Supplied entries section start

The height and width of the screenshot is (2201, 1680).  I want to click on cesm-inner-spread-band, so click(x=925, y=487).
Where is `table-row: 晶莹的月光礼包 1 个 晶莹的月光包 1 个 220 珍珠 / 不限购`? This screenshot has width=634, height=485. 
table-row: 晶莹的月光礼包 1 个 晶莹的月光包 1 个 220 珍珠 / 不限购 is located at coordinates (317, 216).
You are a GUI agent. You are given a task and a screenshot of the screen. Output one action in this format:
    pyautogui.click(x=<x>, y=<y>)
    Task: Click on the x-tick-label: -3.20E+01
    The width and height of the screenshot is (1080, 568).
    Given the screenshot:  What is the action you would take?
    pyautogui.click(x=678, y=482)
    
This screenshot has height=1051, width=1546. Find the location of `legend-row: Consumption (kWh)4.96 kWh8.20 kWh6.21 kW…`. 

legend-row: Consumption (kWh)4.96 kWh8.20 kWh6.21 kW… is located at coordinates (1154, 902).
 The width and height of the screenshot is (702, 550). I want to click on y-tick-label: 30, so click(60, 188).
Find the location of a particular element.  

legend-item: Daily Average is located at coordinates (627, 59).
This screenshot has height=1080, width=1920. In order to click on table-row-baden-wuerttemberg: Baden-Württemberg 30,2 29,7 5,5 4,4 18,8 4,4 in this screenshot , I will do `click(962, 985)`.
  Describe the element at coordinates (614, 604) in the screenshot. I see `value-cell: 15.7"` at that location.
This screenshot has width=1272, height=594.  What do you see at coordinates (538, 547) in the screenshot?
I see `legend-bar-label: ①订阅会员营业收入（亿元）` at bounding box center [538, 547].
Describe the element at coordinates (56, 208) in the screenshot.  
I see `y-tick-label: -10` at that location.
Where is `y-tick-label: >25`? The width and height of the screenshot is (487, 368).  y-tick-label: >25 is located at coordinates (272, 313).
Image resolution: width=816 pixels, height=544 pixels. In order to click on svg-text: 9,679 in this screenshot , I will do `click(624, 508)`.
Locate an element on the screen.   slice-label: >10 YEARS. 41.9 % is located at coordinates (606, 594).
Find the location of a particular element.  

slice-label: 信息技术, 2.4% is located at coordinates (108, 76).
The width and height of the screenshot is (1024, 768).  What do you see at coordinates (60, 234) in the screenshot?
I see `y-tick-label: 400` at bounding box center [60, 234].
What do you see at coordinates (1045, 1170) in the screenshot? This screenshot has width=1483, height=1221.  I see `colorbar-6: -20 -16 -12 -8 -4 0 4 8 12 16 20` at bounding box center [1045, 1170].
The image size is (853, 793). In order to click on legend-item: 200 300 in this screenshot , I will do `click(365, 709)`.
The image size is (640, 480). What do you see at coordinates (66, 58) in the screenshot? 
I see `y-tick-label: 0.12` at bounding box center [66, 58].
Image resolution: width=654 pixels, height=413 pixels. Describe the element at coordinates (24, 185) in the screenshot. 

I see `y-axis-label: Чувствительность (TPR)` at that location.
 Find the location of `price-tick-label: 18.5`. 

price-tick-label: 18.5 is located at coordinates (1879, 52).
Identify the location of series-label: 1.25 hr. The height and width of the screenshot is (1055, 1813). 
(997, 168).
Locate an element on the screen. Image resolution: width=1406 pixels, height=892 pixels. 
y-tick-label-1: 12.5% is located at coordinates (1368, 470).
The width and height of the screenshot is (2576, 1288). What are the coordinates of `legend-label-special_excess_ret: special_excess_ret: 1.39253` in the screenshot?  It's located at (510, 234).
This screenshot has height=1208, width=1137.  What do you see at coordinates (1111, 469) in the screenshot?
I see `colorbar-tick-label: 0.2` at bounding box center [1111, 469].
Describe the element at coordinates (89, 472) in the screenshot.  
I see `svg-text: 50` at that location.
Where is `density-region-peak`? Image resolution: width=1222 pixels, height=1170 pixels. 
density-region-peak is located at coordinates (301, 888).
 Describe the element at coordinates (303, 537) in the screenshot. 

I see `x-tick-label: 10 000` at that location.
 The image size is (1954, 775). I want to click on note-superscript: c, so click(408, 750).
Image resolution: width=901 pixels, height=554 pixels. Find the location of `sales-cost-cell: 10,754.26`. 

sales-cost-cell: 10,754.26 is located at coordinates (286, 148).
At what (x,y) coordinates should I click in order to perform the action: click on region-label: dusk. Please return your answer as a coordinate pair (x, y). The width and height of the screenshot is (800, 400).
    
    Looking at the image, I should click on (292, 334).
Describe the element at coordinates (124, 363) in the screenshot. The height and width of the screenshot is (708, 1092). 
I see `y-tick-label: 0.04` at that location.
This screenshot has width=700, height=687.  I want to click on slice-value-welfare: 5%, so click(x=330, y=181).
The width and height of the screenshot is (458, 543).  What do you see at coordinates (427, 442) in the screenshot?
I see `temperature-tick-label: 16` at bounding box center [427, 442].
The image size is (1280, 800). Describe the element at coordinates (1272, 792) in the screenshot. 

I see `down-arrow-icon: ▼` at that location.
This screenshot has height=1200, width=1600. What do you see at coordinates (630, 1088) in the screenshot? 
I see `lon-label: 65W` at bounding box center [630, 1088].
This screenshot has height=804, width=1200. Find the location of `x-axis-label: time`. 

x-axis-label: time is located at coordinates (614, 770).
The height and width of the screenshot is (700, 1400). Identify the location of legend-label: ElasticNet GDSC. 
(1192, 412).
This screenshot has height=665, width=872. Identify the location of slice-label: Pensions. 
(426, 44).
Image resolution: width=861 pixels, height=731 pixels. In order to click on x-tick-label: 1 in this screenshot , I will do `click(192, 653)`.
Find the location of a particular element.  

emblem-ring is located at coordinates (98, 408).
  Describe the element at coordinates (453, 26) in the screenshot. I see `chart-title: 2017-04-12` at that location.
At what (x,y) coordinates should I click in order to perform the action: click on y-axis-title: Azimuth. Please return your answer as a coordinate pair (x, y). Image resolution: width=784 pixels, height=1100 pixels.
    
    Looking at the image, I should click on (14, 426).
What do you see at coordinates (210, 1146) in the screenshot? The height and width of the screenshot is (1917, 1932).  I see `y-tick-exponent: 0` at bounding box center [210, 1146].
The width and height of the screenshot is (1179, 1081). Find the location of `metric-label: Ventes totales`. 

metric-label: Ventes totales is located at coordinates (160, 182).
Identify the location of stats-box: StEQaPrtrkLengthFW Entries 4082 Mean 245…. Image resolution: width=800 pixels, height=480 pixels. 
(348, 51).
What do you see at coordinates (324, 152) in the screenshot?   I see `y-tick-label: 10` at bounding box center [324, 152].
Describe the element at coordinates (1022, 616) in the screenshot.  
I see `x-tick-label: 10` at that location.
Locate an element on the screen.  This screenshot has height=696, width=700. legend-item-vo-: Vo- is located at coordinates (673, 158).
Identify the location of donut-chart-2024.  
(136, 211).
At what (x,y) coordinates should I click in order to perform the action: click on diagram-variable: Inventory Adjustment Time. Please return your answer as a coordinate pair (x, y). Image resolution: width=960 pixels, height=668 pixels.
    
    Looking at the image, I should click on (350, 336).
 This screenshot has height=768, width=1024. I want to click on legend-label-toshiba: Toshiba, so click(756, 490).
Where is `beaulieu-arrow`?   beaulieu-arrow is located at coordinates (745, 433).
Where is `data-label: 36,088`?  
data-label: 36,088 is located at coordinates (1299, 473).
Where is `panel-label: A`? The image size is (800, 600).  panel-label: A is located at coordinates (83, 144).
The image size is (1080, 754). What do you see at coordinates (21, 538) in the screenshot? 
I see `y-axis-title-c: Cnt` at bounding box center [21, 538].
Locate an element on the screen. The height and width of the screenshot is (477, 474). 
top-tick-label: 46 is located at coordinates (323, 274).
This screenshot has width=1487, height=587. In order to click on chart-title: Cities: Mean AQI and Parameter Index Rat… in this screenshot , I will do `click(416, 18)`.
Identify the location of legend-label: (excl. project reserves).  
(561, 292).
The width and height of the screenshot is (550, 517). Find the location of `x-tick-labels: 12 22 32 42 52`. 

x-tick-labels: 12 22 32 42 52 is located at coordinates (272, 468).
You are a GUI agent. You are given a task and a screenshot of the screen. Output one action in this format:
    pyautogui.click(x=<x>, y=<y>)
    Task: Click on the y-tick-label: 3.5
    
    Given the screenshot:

Supplied entries section end

§ **What needs to be done**: Find every line above that contains the string "density" and copy each of those lines in full.

§ **Response to this task**:
Where is `density-region-peak`? Image resolution: width=1222 pixels, height=1170 pixels. 
density-region-peak is located at coordinates (301, 888).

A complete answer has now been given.